▸ EXTRACTED DATA:

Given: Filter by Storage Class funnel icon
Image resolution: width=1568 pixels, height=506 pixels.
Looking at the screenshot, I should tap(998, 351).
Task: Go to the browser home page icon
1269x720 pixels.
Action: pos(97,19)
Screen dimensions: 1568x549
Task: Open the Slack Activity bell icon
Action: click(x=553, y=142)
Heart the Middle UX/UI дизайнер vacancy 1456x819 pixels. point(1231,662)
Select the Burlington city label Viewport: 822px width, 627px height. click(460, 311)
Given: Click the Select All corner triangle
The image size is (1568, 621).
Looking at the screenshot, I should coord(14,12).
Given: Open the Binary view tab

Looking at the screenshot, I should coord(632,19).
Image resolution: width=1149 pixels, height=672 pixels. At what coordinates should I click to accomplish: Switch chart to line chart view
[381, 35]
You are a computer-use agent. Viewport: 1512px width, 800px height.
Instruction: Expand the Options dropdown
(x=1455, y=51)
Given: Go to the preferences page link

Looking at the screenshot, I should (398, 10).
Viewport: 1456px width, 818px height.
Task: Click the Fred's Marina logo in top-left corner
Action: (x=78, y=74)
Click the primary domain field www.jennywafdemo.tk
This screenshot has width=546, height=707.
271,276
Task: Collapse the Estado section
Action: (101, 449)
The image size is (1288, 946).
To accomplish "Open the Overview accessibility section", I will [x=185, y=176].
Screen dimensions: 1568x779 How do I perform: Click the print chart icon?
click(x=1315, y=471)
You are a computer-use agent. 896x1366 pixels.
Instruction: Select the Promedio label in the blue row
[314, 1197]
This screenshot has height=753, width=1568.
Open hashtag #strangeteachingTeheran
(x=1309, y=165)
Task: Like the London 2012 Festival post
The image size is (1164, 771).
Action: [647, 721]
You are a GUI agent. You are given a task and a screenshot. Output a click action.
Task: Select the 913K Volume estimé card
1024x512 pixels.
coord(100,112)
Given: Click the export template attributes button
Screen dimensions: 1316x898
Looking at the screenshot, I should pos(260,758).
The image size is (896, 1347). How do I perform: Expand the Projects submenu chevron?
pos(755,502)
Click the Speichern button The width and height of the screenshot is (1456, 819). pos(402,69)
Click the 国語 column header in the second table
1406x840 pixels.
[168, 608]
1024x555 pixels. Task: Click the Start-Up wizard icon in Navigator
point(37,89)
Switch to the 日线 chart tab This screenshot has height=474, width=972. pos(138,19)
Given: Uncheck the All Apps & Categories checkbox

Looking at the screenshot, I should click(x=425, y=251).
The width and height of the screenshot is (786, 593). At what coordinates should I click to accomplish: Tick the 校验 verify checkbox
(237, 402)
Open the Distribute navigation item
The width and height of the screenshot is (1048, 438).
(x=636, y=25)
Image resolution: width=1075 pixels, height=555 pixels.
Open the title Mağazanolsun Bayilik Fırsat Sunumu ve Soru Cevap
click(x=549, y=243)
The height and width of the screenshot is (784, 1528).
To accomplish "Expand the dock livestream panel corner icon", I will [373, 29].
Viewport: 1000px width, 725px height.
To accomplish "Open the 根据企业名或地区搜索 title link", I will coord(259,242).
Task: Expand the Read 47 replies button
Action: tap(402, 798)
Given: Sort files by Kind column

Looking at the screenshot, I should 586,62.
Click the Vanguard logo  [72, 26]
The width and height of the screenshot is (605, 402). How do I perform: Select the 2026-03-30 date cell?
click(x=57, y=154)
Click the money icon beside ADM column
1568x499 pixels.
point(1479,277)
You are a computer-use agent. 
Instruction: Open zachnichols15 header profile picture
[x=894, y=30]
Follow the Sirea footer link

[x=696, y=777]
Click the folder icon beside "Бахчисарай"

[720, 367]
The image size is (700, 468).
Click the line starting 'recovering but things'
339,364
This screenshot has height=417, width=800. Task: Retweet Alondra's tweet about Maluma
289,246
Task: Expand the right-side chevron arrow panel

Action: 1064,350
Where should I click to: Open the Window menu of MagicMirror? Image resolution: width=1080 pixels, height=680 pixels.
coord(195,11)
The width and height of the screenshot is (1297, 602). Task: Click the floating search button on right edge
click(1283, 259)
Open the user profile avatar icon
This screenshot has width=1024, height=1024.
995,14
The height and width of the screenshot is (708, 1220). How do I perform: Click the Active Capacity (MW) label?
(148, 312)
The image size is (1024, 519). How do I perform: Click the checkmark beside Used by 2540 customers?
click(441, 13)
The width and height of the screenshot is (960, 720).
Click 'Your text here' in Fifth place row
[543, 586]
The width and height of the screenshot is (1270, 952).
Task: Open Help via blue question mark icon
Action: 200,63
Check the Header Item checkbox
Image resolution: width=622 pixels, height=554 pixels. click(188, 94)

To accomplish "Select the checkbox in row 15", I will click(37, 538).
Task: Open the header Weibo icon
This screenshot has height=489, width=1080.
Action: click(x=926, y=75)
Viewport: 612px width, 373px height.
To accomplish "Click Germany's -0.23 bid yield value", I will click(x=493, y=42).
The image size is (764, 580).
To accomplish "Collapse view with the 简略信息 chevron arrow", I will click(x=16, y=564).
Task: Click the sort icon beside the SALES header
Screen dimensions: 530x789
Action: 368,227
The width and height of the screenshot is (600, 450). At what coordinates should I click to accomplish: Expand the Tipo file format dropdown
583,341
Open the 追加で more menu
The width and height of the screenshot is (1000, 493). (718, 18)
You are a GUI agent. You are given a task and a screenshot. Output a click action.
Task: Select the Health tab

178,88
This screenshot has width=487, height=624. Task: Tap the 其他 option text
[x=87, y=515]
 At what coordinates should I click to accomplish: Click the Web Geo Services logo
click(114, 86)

▸ WHAT YOU ARE ASKED TO DO: Return each line of the records above exactly as it reads.

▸ TASK RESULT:
Given: Filter by Storage Class funnel icon
Image resolution: width=1568 pixels, height=506 pixels.
Looking at the screenshot, I should tap(998, 351).
Task: Go to the browser home page icon
1269x720 pixels.
Action: pos(97,19)
Screen dimensions: 1568x549
Task: Open the Slack Activity bell icon
Action: click(x=553, y=142)
Heart the Middle UX/UI дизайнер vacancy 1456x819 pixels. point(1231,662)
Select the Burlington city label Viewport: 822px width, 627px height. click(460, 311)
Given: Click the Select All corner triangle
The image size is (1568, 621).
Looking at the screenshot, I should coord(14,12).
Given: Open the Binary view tab

Looking at the screenshot, I should coord(632,19).
Image resolution: width=1149 pixels, height=672 pixels. At what coordinates should I click to accomplish: Switch chart to line chart view
[381, 35]
You are a computer-use agent. Viewport: 1512px width, 800px height.
Instruction: Expand the Options dropdown
(x=1455, y=51)
Given: Go to the preferences page link

Looking at the screenshot, I should (398, 10).
Viewport: 1456px width, 818px height.
Task: Click the Fred's Marina logo in top-left corner
Action: (x=78, y=74)
Click the primary domain field www.jennywafdemo.tk
This screenshot has width=546, height=707.
271,276
Task: Collapse the Estado section
Action: (101, 449)
The image size is (1288, 946).
To accomplish "Open the Overview accessibility section", I will [x=185, y=176].
Screen dimensions: 1568x779 How do I perform: Click the print chart icon?
click(x=1315, y=471)
You are a computer-use agent. 896x1366 pixels.
Instruction: Select the Promedio label in the blue row
[314, 1197]
This screenshot has height=753, width=1568.
Open hashtag #strangeteachingTeheran
(x=1309, y=165)
Task: Like the London 2012 Festival post
The image size is (1164, 771).
Action: [647, 721]
You are a GUI agent. You are given a task and a screenshot. Output a click action.
Task: Select the 913K Volume estimé card
1024x512 pixels.
coord(100,112)
Given: Click the export template attributes button
Screen dimensions: 1316x898
Looking at the screenshot, I should pos(260,758).
The image size is (896, 1347). How do I perform: Expand the Projects submenu chevron?
pos(755,502)
Click the Speichern button The width and height of the screenshot is (1456, 819). pos(402,69)
Click the 国語 column header in the second table
1406x840 pixels.
[168, 608]
1024x555 pixels. Task: Click the Start-Up wizard icon in Navigator
point(37,89)
Switch to the 日线 chart tab This screenshot has height=474, width=972. pos(138,19)
Given: Uncheck the All Apps & Categories checkbox

Looking at the screenshot, I should click(x=425, y=251).
The width and height of the screenshot is (786, 593). At what coordinates should I click to accomplish: Tick the 校验 verify checkbox
(237, 402)
Open the Distribute navigation item
The width and height of the screenshot is (1048, 438).
(x=636, y=25)
Image resolution: width=1075 pixels, height=555 pixels.
Open the title Mağazanolsun Bayilik Fırsat Sunumu ve Soru Cevap
click(x=549, y=243)
The height and width of the screenshot is (784, 1528).
To accomplish "Expand the dock livestream panel corner icon", I will [373, 29].
Viewport: 1000px width, 725px height.
To accomplish "Open the 根据企业名或地区搜索 title link", I will coord(259,242).
Task: Expand the Read 47 replies button
Action: tap(402, 798)
Given: Sort files by Kind column

Looking at the screenshot, I should 586,62.
Click the Vanguard logo  [72, 26]
The width and height of the screenshot is (605, 402). How do I perform: Select the 2026-03-30 date cell?
click(x=57, y=154)
Click the money icon beside ADM column
1568x499 pixels.
point(1479,277)
You are a computer-use agent. 
Instruction: Open zachnichols15 header profile picture
[x=894, y=30]
Follow the Sirea footer link

[x=696, y=777]
Click the folder icon beside "Бахчисарай"

[720, 367]
The image size is (700, 468).
Click the line starting 'recovering but things'
339,364
This screenshot has height=417, width=800. Task: Retweet Alondra's tweet about Maluma
289,246
Task: Expand the right-side chevron arrow panel

Action: 1064,350
Where should I click to: Open the Window menu of MagicMirror? Image resolution: width=1080 pixels, height=680 pixels.
coord(195,11)
The width and height of the screenshot is (1297, 602). Task: Click the floating search button on right edge
click(1283, 259)
Open the user profile avatar icon
This screenshot has width=1024, height=1024.
995,14
The height and width of the screenshot is (708, 1220). How do I perform: Click the Active Capacity (MW) label?
(148, 312)
The image size is (1024, 519). How do I perform: Click the checkmark beside Used by 2540 customers?
click(441, 13)
The width and height of the screenshot is (960, 720).
Click 'Your text here' in Fifth place row
[543, 586]
The width and height of the screenshot is (1270, 952).
Task: Open Help via blue question mark icon
Action: 200,63
Check the Header Item checkbox
Image resolution: width=622 pixels, height=554 pixels. click(188, 94)

To accomplish "Select the checkbox in row 15", I will click(37, 538).
Task: Open the header Weibo icon
This screenshot has height=489, width=1080.
Action: click(x=926, y=75)
Viewport: 612px width, 373px height.
To accomplish "Click Germany's -0.23 bid yield value", I will click(x=493, y=42).
The image size is (764, 580).
To accomplish "Collapse view with the 简略信息 chevron arrow", I will click(x=16, y=564).
Task: Click the sort icon beside the SALES header
Screen dimensions: 530x789
Action: 368,227
The width and height of the screenshot is (600, 450). At what coordinates should I click to accomplish: Expand the Tipo file format dropdown
583,341
Open the 追加で more menu
The width and height of the screenshot is (1000, 493). (718, 18)
You are a GUI agent. You are given a task and a screenshot. Output a click action.
Task: Select the Health tab

178,88
This screenshot has width=487, height=624. Task: Tap the 其他 option text
[x=87, y=515]
 At what coordinates should I click to accomplish: Click the Web Geo Services logo
click(114, 86)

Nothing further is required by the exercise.